[Exercise aim] Reproduce, unchanged, the part of the rows that opens with the line containing "Click the line" and closes with the line containing "(x=232, y=44)", both lines included.
------ The data
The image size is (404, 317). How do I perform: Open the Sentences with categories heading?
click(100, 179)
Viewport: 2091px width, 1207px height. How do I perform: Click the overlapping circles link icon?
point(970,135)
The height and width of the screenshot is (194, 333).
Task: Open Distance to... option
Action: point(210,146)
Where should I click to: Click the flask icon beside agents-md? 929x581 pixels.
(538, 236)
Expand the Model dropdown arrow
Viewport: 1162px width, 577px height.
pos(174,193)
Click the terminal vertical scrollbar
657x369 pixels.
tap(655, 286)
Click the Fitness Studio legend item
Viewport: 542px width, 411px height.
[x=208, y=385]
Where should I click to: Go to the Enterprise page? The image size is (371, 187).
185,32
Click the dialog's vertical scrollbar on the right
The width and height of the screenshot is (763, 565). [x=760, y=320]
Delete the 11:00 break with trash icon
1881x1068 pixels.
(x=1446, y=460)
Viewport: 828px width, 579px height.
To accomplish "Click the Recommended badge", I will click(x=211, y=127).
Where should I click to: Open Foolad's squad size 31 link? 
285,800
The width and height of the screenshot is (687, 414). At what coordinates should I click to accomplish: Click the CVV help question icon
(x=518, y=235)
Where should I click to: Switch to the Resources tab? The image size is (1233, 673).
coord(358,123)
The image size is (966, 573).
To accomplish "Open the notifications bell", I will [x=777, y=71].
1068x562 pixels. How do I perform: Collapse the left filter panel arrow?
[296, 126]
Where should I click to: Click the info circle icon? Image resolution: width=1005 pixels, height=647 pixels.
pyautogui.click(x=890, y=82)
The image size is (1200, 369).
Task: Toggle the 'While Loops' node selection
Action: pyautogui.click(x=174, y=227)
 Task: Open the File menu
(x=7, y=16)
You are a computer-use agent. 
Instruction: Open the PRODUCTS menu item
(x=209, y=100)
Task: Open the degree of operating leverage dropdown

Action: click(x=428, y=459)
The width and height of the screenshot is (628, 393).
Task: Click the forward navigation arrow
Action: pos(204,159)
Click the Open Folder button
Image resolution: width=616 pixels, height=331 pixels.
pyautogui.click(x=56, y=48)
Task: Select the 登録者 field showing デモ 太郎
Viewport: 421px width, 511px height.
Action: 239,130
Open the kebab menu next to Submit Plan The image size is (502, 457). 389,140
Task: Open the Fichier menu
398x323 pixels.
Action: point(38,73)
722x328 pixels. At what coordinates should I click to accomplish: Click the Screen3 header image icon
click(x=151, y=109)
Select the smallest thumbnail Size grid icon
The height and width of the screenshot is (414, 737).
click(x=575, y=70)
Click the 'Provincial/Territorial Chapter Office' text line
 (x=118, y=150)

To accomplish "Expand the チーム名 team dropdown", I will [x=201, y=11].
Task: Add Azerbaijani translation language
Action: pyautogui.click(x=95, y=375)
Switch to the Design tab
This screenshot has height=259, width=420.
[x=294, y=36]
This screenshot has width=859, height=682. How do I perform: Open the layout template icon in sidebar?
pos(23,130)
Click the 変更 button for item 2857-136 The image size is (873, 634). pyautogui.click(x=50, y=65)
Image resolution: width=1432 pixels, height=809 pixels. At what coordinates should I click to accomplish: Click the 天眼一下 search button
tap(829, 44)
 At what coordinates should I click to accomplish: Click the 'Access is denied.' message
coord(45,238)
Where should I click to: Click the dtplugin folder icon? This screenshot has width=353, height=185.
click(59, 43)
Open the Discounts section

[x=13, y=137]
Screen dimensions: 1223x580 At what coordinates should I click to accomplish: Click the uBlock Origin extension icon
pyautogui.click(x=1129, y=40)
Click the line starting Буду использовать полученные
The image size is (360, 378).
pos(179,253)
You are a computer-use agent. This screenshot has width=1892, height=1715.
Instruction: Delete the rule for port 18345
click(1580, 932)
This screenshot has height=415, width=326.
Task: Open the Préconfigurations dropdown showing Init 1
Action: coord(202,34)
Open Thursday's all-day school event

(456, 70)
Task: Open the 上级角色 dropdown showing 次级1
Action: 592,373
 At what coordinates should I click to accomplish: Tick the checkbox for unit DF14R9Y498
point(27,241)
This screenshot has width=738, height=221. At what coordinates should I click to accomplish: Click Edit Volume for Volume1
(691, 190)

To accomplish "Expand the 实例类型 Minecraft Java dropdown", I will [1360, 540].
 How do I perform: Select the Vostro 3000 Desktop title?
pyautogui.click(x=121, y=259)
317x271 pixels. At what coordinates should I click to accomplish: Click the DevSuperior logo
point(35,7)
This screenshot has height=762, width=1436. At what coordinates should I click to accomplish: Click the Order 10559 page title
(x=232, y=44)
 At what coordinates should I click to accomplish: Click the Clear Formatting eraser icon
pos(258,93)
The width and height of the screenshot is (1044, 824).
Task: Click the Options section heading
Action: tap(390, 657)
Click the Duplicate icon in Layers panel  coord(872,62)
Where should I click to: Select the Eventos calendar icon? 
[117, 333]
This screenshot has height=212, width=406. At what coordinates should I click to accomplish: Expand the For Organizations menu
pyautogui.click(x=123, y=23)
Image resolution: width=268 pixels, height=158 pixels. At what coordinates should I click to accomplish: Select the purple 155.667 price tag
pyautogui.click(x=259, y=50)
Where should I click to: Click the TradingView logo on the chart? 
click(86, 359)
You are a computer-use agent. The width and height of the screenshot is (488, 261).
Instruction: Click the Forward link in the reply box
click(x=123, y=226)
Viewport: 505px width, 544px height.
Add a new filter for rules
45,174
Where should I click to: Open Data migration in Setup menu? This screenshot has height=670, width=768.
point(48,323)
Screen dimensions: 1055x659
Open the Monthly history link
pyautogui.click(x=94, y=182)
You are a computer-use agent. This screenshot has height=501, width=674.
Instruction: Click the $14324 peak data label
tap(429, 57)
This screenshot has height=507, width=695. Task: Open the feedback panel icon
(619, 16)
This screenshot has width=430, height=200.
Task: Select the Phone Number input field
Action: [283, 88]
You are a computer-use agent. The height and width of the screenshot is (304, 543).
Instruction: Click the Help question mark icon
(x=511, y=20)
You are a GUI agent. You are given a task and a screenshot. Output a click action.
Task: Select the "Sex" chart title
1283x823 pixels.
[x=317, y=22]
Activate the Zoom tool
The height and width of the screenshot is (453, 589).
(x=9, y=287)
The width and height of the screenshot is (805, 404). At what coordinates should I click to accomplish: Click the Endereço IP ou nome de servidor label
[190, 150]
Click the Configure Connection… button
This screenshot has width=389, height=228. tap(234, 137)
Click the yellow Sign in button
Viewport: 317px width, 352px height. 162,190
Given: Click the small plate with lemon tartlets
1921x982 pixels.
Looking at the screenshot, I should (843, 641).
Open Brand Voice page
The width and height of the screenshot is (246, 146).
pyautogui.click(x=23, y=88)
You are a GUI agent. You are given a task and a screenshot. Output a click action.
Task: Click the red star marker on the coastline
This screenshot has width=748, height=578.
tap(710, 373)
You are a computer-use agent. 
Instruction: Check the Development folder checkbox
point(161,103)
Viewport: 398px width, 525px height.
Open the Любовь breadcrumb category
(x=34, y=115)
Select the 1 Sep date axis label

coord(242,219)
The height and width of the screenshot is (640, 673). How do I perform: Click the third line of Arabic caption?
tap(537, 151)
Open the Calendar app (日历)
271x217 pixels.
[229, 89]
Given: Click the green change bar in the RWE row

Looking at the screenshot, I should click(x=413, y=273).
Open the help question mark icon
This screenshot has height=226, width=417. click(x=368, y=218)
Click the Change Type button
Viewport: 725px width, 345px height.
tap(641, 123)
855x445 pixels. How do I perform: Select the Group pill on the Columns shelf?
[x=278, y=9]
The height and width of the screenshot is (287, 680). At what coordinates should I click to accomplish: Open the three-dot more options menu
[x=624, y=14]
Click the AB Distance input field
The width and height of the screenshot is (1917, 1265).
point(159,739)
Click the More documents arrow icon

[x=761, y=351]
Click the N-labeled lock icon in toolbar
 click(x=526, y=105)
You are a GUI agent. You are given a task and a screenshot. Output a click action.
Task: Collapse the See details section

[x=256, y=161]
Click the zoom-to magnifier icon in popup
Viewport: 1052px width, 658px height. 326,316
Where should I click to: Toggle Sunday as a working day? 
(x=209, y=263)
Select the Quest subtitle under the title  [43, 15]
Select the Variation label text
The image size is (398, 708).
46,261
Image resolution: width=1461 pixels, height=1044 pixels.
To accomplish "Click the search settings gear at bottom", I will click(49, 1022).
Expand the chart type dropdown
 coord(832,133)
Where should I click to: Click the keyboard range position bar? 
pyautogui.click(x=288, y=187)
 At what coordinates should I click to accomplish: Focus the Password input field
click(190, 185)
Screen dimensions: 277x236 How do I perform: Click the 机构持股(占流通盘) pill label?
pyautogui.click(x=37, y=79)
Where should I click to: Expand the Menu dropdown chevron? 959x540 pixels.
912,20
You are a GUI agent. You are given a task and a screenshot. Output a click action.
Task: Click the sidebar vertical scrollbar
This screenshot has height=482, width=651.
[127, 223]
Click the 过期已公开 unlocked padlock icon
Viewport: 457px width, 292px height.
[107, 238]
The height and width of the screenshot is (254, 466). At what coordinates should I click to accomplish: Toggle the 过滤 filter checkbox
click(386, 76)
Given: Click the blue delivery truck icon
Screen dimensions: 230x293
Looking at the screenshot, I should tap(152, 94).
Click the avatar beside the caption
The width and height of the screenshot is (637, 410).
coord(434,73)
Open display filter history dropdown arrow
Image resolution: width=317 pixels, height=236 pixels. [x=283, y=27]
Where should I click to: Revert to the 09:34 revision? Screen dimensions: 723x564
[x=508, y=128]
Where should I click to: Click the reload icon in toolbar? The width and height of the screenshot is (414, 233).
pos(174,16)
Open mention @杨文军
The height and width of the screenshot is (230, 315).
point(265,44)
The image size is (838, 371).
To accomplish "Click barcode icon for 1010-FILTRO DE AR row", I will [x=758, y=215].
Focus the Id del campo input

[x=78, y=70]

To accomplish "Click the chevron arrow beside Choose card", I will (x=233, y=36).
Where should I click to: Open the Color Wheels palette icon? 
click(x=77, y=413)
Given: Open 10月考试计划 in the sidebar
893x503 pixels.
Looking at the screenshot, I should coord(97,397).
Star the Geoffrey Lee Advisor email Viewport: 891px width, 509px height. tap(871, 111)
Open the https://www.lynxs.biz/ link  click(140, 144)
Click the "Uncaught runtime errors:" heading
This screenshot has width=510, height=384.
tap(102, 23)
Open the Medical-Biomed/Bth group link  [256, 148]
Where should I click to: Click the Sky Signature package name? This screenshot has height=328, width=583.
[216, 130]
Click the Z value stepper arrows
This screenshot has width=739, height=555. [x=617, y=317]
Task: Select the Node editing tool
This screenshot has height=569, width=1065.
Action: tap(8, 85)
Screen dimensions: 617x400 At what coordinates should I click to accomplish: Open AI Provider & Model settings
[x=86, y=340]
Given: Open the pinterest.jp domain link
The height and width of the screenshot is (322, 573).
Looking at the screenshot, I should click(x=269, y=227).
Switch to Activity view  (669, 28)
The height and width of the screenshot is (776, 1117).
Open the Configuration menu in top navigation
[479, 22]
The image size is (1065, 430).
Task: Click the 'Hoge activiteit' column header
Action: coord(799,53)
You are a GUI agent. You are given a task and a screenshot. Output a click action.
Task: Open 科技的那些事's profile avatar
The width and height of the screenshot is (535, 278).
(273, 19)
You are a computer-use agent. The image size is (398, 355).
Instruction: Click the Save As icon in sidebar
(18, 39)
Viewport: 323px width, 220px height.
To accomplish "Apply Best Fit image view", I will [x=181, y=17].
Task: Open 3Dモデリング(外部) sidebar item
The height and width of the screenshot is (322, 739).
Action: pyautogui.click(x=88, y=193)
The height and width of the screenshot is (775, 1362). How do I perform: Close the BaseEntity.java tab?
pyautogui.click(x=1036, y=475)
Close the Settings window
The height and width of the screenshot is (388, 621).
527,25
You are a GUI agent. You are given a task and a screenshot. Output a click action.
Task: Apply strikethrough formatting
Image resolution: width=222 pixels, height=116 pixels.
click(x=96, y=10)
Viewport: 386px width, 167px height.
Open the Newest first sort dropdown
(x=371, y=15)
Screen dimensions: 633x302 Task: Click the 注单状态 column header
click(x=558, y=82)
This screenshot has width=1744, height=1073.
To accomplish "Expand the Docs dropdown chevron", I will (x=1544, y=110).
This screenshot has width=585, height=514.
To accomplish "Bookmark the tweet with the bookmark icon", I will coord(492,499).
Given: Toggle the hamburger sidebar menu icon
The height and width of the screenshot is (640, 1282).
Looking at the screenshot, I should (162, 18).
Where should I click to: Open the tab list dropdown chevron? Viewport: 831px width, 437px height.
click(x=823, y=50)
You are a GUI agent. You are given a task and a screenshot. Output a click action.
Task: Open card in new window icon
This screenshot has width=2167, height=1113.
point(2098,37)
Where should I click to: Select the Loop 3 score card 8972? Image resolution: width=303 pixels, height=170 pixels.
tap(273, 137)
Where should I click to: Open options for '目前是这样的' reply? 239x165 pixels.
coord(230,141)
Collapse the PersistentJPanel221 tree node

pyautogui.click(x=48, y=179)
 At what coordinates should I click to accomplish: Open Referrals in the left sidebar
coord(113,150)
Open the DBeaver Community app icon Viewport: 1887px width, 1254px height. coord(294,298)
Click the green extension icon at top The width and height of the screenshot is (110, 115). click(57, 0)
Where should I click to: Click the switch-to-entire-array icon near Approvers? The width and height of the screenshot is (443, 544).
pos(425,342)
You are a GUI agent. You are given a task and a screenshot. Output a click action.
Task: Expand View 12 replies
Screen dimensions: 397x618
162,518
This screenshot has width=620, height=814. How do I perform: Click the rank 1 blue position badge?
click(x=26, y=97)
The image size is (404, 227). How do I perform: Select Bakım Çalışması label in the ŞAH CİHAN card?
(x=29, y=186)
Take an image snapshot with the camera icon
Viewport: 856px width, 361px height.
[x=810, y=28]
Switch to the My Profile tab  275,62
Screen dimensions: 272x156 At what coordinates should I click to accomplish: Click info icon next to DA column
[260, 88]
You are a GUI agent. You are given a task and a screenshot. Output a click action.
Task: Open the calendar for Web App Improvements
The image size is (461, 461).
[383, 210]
------------
[Task output]
Click the line starting Буду использовать полученные
The image size is (360, 378).
pos(179,253)
You are a computer-use agent. This screenshot has width=1892, height=1715.
Instruction: Delete the rule for port 18345
click(1580, 932)
This screenshot has height=415, width=326.
Task: Open the Préconfigurations dropdown showing Init 1
Action: coord(202,34)
Open Thursday's all-day school event

(456, 70)
Task: Open the 上级角色 dropdown showing 次级1
Action: 592,373
 At what coordinates should I click to accomplish: Tick the checkbox for unit DF14R9Y498
point(27,241)
This screenshot has width=738, height=221. At what coordinates should I click to accomplish: Click Edit Volume for Volume1
(691, 190)

To accomplish "Expand the 实例类型 Minecraft Java dropdown", I will [1360, 540].
 How do I perform: Select the Vostro 3000 Desktop title?
pyautogui.click(x=121, y=259)
317x271 pixels. At what coordinates should I click to accomplish: Click the DevSuperior logo
point(35,7)
This screenshot has height=762, width=1436. At what coordinates should I click to accomplish: Click the Order 10559 page title
(x=232, y=44)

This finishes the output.